Here are the advantages of why leveraged ETFs are worth watching:
- Spot trading, no margin required
Users can buy leveraged ETFs on ZT just like buying ordinary spot, so that users are free from issues such as margin and forced liquidation risks. Taking 3x long BTC (BULL) as an example, the user only needs to look at the price and net value - enter the purchase quantity - choose to buy BULL, no other operations are required.
- Compound interest effect and risk control
The leveraged ETF will automatically transfer the position income to the principal, that is, if the leveraged ETF purchased by the user generates a floating profit (the floating profit before rebalancing), then the floating surplus will increase the position of the leveraged ETF when it is rebalanced next time, i.e. the position of 3 times of the floating surplus will be added, making the gain form a compound interest pattern.
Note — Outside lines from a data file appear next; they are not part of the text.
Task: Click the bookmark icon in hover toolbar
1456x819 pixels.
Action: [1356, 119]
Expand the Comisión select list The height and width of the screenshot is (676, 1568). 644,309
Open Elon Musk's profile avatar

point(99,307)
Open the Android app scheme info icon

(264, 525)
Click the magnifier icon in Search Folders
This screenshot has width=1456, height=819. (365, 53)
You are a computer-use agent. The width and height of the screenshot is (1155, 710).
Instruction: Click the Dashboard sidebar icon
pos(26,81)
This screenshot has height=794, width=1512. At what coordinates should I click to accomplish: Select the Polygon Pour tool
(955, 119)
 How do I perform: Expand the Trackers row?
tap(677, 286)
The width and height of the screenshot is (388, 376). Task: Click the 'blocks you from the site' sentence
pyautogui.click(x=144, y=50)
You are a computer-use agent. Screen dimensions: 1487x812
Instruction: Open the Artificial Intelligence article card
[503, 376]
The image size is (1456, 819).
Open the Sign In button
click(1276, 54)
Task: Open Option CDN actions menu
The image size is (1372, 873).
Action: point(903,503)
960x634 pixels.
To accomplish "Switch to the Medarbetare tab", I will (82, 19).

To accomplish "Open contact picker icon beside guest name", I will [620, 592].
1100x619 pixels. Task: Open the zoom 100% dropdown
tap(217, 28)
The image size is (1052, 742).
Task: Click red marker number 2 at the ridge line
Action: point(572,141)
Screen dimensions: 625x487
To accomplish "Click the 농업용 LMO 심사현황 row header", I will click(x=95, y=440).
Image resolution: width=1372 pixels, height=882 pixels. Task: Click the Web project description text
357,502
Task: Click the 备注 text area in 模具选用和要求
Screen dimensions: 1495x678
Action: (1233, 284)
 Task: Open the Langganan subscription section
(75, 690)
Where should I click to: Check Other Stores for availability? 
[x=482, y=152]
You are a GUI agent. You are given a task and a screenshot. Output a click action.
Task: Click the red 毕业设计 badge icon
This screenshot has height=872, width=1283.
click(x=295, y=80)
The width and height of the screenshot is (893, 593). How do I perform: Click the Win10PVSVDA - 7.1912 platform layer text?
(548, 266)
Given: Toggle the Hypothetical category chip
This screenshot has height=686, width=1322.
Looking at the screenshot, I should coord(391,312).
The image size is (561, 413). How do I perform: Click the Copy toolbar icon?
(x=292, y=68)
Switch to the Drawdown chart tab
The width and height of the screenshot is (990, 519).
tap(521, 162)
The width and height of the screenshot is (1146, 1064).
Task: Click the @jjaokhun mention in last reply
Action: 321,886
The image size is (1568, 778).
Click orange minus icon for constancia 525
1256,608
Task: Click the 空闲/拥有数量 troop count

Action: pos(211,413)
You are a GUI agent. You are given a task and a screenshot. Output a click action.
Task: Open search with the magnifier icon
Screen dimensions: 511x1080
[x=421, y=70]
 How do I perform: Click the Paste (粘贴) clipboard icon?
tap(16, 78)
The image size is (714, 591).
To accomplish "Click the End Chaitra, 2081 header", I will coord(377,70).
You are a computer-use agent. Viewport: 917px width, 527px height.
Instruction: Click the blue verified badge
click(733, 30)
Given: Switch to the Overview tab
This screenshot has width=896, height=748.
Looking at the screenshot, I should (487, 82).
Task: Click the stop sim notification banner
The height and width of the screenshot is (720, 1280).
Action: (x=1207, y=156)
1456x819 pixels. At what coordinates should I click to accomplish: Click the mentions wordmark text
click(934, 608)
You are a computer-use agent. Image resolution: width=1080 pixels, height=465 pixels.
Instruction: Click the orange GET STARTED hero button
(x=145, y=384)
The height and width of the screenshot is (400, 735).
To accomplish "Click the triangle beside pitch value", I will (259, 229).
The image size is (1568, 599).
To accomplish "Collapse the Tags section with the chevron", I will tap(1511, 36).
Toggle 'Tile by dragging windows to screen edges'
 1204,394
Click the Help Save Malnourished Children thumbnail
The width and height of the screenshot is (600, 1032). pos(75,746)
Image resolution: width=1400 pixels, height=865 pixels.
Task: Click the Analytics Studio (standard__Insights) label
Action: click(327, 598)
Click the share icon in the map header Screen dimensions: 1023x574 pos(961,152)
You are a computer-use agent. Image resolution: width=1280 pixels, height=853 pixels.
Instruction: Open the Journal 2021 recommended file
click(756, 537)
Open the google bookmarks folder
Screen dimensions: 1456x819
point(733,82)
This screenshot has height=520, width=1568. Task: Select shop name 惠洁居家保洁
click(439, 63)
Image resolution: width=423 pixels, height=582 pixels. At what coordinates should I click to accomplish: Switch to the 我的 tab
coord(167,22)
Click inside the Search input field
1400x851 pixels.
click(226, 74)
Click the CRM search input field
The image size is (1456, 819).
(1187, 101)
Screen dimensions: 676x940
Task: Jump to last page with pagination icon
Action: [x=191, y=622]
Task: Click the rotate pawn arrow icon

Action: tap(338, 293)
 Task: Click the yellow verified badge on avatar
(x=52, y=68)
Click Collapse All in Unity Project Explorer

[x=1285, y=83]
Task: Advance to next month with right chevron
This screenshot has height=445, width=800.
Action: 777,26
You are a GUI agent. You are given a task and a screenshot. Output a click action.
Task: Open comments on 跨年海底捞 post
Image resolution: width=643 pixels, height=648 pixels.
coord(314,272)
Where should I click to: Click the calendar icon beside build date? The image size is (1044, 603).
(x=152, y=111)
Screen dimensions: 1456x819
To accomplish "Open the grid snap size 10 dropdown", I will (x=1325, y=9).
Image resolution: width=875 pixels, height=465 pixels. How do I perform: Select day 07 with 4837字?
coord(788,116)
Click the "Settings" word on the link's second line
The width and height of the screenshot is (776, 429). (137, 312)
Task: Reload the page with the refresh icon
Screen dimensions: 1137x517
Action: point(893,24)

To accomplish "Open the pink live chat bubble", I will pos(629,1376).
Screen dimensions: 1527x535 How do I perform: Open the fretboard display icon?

At the same time, leveraged ETFs have their own risk control mechanism (see the rebalancing mechanism section for details). For example, if a user is 3 times long on a BTC contract, and then BTC falls by 33%, there is no doubt that the user's position will be liquidated, leaving nothing. However, if the user buys BTC 3 times long (BULL), the leveraged ETF will fall according to the market conditions, and adjust the position through the rebalancing mechanism to avoid the user's position being liquidated. Even if the BTC price drops by 33%, the user's position still has assets remaining.
Statement:
Leveraged ETFs are emerging financial derivatives. The above content does not constitute investment advice. Please pay attention to risk control.
Leveraged ETF greatly reduces the risk of liquidation and liquidation, but in extreme market conditions, there is a risk of approaching zero and liquidation. Please pay attention to the difference between net value and price to avoid losses.